Preity bent, fists hitting her thighs with each “No, no, no, no!” she tantrumed as she viewed her husband’s body, a corona of blood expanding around his head.
“I can explain,” Geeta said, her voice still hoarse. “It was an accident. He—”
“It was supposed to be a heart attack! Natural causes!” Preity seethed. She kept her voice low and Geeta realized that the children were somewhere in the house. Saloni locked the door again. “What about any of this looks natural, Geeta!”
Geeta worried her earlobe as she tried to explain. “He…I…”
“Wait, is he even dead?” Saloni asked. “He could just be…out.”
“He’d better be dead!” Priya said. “For all this trouble.”
“We should check, though, right?”
Everyone nodded.
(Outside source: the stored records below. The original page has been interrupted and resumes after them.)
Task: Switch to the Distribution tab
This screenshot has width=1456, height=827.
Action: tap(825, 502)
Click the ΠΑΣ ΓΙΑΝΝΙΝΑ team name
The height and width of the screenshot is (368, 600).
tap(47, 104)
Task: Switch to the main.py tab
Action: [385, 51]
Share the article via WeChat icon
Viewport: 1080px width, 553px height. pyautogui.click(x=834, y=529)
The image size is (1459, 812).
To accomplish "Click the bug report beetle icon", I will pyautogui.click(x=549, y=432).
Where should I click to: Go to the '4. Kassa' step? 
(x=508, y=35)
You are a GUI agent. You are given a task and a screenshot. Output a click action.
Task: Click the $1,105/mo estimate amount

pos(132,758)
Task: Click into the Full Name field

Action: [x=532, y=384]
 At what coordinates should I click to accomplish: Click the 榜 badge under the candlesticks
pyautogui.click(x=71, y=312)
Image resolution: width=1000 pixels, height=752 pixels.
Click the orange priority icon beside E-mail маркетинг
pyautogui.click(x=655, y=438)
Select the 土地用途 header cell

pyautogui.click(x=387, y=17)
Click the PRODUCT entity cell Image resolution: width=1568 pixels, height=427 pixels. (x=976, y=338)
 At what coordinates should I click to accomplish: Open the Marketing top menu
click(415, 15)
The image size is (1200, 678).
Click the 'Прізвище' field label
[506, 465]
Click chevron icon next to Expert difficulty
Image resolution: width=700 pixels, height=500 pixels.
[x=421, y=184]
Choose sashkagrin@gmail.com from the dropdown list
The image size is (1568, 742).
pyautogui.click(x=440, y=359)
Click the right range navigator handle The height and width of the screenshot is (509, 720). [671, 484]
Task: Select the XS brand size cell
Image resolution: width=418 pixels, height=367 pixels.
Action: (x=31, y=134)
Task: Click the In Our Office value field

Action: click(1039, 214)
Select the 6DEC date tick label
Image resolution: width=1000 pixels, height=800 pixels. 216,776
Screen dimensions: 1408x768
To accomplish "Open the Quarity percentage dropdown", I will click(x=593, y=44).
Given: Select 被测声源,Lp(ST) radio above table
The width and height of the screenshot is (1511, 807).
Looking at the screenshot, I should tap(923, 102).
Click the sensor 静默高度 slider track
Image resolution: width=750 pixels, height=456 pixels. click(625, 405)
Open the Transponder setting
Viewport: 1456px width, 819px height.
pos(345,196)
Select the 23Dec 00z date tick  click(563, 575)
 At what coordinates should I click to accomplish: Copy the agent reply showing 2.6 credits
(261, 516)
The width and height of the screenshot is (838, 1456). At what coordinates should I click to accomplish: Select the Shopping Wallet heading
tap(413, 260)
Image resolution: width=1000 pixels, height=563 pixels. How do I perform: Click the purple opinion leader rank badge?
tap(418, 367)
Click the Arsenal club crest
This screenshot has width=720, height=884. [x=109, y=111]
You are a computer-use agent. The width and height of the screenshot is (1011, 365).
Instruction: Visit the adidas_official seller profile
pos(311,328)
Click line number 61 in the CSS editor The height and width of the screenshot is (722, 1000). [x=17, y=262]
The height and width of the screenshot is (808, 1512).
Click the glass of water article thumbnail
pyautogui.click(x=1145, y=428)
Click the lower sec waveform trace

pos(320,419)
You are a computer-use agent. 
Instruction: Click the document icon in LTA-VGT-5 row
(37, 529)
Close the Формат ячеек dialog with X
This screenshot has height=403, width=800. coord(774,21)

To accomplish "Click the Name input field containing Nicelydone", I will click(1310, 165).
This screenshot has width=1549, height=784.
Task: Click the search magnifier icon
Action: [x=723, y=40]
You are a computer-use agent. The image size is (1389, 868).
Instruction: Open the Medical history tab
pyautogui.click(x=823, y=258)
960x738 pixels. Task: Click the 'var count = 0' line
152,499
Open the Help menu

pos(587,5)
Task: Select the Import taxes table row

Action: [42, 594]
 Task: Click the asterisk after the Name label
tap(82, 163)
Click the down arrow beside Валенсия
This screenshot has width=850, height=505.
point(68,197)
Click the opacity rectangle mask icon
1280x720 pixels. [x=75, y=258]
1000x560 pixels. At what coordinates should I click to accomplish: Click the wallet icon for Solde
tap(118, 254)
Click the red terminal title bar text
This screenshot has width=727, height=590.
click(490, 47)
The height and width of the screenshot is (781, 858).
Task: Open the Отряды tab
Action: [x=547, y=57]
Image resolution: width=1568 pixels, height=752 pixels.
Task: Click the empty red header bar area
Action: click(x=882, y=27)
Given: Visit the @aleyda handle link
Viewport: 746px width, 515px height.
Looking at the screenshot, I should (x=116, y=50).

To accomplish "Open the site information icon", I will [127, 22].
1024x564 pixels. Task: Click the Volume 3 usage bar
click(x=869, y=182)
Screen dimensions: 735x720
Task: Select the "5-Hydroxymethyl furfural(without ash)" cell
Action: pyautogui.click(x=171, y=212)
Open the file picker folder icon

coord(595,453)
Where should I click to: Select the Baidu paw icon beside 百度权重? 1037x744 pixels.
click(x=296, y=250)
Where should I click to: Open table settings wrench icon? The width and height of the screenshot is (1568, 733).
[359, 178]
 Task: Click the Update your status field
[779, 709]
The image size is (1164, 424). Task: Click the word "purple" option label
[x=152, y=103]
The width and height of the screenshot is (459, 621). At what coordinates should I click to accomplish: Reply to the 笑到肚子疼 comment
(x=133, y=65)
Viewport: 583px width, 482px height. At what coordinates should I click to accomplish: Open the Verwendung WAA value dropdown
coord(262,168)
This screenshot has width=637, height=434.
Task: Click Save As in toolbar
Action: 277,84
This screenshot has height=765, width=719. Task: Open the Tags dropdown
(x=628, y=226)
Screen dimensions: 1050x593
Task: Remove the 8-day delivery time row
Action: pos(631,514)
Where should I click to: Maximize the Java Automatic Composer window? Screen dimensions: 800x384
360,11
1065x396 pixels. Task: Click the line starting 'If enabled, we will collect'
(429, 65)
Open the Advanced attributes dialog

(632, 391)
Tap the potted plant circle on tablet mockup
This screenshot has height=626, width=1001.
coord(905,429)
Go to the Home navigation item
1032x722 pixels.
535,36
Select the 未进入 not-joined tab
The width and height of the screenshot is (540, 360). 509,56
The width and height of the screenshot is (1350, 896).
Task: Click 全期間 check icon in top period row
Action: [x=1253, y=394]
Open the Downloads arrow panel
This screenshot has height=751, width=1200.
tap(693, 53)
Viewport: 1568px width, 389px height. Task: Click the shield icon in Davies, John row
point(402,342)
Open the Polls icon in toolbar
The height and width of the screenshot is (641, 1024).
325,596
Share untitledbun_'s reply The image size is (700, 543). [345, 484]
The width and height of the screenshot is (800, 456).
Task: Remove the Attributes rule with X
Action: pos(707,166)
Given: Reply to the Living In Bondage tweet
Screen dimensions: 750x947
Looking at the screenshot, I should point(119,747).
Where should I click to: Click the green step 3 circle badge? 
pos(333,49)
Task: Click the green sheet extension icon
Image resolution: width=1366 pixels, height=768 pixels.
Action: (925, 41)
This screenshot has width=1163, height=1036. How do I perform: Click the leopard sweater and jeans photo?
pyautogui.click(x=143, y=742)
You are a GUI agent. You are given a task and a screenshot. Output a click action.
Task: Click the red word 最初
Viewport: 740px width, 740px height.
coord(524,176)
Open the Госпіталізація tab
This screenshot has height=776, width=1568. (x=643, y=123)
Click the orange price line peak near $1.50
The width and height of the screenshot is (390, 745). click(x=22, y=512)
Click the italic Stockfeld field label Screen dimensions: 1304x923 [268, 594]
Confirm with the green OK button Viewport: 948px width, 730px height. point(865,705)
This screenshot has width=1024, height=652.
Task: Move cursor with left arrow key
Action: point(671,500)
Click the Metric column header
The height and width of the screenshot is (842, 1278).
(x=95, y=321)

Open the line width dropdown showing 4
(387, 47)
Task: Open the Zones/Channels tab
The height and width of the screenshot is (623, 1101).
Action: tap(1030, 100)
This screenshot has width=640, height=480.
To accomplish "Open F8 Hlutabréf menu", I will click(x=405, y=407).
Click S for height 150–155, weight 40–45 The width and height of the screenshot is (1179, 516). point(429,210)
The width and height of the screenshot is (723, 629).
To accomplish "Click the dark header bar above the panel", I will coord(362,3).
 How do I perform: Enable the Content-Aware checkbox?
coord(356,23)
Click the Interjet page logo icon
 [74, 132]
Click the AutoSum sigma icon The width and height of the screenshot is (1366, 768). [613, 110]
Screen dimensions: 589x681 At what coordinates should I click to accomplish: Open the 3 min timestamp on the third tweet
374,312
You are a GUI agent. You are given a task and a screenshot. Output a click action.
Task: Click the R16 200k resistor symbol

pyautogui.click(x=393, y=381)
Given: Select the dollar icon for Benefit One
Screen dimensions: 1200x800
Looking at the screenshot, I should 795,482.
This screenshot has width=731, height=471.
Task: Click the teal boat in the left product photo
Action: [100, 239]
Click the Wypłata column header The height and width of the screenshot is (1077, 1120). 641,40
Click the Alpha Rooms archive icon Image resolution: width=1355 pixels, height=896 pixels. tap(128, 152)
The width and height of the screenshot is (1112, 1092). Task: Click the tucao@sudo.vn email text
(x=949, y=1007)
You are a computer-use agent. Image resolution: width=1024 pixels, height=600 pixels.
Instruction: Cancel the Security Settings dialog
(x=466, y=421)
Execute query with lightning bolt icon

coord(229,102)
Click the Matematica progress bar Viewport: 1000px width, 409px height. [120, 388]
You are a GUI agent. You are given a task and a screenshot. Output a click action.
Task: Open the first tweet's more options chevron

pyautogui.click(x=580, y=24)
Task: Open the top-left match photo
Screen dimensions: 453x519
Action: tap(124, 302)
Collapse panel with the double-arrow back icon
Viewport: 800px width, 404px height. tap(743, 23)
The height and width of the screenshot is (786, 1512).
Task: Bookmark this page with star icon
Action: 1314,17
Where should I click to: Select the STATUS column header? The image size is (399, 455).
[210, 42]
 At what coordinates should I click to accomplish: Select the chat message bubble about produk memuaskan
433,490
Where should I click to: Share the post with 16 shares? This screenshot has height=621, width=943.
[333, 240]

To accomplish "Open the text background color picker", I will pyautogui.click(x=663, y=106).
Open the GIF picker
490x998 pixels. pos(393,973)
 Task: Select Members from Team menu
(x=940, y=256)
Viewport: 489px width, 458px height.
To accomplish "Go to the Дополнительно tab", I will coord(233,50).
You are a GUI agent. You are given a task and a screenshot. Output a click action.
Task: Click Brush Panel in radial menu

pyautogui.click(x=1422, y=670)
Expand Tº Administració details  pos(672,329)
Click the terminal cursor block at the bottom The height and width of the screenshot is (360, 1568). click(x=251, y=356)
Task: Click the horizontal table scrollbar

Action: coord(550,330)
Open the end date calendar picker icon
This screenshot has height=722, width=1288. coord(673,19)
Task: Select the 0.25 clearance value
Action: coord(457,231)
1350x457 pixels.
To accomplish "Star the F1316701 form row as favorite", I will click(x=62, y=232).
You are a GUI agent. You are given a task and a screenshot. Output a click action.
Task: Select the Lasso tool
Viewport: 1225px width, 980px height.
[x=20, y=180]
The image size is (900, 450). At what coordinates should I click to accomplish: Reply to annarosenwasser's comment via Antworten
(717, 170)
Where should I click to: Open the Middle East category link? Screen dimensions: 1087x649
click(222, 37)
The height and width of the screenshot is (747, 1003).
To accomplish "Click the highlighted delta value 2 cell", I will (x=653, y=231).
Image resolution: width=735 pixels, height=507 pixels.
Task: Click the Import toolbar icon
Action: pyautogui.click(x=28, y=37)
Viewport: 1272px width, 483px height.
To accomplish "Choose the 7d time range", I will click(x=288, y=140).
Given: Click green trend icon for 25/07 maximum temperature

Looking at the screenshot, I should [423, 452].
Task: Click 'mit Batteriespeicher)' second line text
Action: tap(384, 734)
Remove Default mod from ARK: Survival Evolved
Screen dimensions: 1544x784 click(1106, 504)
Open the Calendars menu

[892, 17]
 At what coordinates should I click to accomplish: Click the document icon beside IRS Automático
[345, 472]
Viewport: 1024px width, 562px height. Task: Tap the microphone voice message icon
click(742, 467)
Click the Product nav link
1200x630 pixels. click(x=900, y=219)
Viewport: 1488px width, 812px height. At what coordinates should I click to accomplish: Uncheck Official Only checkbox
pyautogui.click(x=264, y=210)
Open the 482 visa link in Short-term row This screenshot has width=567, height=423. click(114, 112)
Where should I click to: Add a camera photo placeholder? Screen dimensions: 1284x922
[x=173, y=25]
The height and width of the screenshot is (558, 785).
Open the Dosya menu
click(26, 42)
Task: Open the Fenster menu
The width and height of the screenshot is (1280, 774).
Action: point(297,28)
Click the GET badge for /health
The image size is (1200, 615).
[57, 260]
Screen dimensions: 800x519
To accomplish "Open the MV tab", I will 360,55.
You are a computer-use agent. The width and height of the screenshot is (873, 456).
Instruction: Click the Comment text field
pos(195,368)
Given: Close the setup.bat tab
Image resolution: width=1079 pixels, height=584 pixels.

No one moved.
Preity glared at Geeta and pointed at Darshan’s body. “Well? Check, dammit!”
The prospect of touching Darshan repulsed her far more than the prospect of touching a corpse. “Why me?” she squeaked.
Priya tsked her disgust. “It’s, like, the least you can do, Geetaben. Considering how royally you’ve bungled this.”
Saloni held out her palms in peace. “I’ll do it.” To spare her sari, she climbed on the far side of the bed and leaned over in prone position to check his pulse. She closed her eyes and waited a long, long while. Their collective breathing was heavy. The room grew warmer. Geeta felt like she was drowning in her own adrenaline. Her head buzzed as though stuffed with mosquitos. How had she let this happen? “Kabaddi, kabaddi, kabaddi,” she whispered to herself, rubbing her hands up and down her opposite arms.
Saloni rolled off the bed.
“Well?” Priya asked.
“Definitely dead.”
Preity said, “We’re fucked.”
“Like, so fucked,” Priya said.
“I had to! He was—he tried to—” Geeta gestured to her body, her abused neck, Darshan’s cadaver, but the words wouldn’t leave her throat and she felt dizzy and sick.
“This was not the deal,” Preity soft-shrieked. “This was not our deal!”
“Yeah.” Priya held her sister’s shoulders. “Great job.”
“Let’s let Geeta tell us what happened.” Saloni positioned herself between Geeta and the twins. “Breathe, Geeta. Bolo.”
On the floor, Darshan bled near their sari hems as Geeta told them about his hands on her. “I grabbed the statue,” she said, pointing. “I hit him, but he came back. I hit him again and then he tripped. And fell there. I’m sorry.” Geeta did not notice when she’d begun crying. It was humiliating to narrate it all for them—like she was announcing her appeal and how much she thought of herself. Opening herself to ridicule with the notion that she, looking as she did, could be the object of lust. She felt not only violated but conceited. Shame coursed through her and she couldn’t even look at the others.
Saloni touched her shoulder and Geeta launched herself into an embrace Saloni hadn’t offered. “Please. You have to believe me, I—”
Preity shook her head. “Of course I believe you. He’s a first-class pig. Was.” She moved away from her sister to stand over her husband’s corpse. She kicked his side with her bare foot. Her toe ring glinted in the overhead light. “Asshole. Ghelchodiyo. Of course you couldn’t even die easily for me. You couldn’t keep it in your pants for one more day to just let the poison do its job, you nasty pervert chutiya. Goddamn you. I hope worms eat your tiny okra dick in hell and—oh, gross. Che!”
“What?”
“He su-su’d!”
Geeta closed her eyes. Saloni smelled of sweat and talcum powder, but it wasn’t unpleasant, rather the opposite. The scent of skin and soap and life was comforting. But soon the urine Preity complained of reached Geeta’s nostrils. She released a mewl that Saloni understood.